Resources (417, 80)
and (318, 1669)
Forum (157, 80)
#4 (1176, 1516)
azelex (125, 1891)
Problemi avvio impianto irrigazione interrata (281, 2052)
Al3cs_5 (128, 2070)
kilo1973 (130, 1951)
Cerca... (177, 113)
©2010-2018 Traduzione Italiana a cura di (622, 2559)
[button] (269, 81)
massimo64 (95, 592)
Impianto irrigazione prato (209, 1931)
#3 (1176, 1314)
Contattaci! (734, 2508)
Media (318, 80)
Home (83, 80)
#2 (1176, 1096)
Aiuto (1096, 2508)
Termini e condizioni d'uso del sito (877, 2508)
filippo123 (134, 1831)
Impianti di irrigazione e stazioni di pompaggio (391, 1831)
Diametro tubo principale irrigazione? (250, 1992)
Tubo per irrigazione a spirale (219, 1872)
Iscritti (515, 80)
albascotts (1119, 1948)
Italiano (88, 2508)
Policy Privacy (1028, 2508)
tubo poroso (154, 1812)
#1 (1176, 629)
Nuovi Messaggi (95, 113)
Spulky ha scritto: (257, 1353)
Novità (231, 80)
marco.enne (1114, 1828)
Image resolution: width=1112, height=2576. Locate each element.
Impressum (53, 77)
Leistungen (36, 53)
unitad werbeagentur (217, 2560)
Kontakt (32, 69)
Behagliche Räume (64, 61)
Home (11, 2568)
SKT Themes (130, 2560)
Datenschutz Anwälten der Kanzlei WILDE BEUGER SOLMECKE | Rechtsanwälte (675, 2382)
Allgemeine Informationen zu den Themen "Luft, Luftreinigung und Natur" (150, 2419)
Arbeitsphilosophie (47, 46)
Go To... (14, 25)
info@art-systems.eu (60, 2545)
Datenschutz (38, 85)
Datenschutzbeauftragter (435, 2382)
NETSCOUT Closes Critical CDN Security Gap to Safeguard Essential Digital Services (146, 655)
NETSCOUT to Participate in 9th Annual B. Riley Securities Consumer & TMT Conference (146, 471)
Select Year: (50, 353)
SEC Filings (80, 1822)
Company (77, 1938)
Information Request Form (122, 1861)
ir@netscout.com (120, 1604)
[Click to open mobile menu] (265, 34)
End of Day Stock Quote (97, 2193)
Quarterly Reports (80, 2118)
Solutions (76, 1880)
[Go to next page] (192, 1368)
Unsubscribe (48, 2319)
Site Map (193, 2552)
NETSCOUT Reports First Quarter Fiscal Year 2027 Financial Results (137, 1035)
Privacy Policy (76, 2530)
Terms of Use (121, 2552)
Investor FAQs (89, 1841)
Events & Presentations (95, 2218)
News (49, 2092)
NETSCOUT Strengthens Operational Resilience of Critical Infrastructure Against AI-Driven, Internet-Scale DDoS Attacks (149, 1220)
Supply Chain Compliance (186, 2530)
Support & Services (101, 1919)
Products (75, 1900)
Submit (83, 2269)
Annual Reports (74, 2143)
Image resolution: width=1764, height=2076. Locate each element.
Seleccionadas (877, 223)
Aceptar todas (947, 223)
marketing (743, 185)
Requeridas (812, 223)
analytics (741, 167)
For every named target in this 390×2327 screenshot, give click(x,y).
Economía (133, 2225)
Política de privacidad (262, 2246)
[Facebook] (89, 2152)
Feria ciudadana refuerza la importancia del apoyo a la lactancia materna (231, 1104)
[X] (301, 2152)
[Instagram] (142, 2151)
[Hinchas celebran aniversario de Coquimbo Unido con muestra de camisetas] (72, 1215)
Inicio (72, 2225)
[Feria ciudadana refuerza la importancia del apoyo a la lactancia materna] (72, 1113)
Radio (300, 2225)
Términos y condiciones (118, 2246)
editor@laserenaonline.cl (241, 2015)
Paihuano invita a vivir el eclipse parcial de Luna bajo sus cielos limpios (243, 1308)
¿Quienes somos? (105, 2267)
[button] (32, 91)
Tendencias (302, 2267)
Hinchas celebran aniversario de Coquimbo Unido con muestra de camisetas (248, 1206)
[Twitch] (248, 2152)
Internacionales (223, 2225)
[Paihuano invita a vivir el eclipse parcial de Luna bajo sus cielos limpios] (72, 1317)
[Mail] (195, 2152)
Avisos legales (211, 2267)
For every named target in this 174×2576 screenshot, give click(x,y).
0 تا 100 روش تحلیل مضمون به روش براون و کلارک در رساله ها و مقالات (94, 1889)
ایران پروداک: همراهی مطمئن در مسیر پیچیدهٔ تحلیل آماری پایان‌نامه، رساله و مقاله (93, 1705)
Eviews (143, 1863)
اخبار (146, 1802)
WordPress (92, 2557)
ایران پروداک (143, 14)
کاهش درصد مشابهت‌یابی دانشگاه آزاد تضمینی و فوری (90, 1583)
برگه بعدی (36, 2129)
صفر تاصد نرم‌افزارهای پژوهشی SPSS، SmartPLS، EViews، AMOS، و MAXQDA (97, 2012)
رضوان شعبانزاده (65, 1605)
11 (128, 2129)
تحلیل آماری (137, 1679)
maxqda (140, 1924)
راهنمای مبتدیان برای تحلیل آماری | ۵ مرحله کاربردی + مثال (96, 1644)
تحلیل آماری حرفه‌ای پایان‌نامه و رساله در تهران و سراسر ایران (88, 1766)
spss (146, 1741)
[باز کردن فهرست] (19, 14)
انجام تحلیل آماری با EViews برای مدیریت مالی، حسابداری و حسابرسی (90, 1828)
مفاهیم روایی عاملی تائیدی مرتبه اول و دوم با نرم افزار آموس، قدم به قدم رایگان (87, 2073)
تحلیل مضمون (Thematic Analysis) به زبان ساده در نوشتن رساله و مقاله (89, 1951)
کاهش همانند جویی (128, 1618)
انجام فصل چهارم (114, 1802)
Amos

----

▸ **What to do**
The line containing "massimo64 (95, 592)" marks the end: copy exactly every line from the top of the data above down to it, that line included.

▸ **Response**
Resources (417, 80)
and (318, 1669)
Forum (157, 80)
#4 (1176, 1516)
azelex (125, 1891)
Problemi avvio impianto irrigazione interrata (281, 2052)
Al3cs_5 (128, 2070)
kilo1973 (130, 1951)
Cerca... (177, 113)
©2010-2018 Traduzione Italiana a cura di (622, 2559)
[button] (269, 81)
massimo64 (95, 592)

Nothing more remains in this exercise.